Urinary tract infection — For treatment of Candida urinary tract infections (UTIs), we suggest amphotericin B (1 mg/kg per dose IV once daily) for 10 to 14 days. In addition, the urinary catheter, if present, should be removed. As with CVCs, the urinary catheter serves as a focus for Candida and removing it helps to clear the infection. (See 'Amphotericin B' below.)
Fluconazole (12 mg/kg given orally or IV once daily) is an acceptable alternative for susceptible isolates. Isolated uncomplicated UTI can be treated with oral fluconazole if the infant is clinically stable and tolerating feeds. IV fluconazole is preferred for complicated UTIs (eg, associated with fungal mass). (See 'Fluconazole' below and 'Therapy based on susceptibility' below.)
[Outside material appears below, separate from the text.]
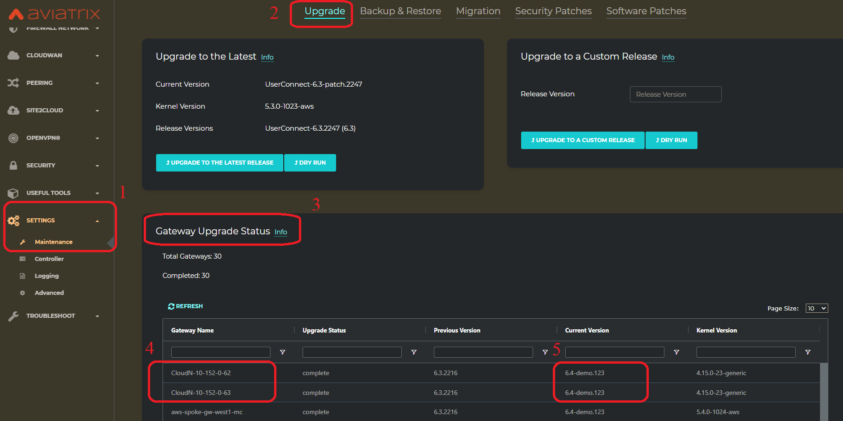Click the Upgrade Status filter funnel icon
The height and width of the screenshot is (421, 843).
pyautogui.click(x=414, y=352)
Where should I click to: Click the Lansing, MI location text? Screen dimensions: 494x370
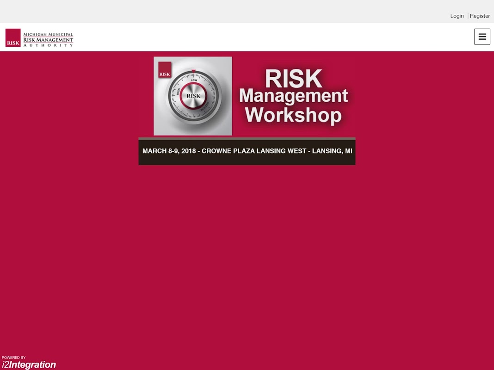pyautogui.click(x=332, y=151)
As previously discussed, ultrasonography of the bladder and kidneys should be performed to determine if there is renal parenchymal infiltration, calyceal mycetoma, or fungal masses in the urinary tract (see 'Evaluation for extent of dissemination' above). If a renal fungal mass is seen on ultrasonography, we typically continue treatment until there is complete resolution of the fungal abscess or mass by imaging. Though some studies suggest that ultrasonography correlates poorly with the course of the infection and patient outcome [10,11], we continue to use ultrasonography to guide duration of therapy because alternative diagnostic/prognostic tools are not available. The clinical status of the patient is also an important consideration in determining the duration of treatment.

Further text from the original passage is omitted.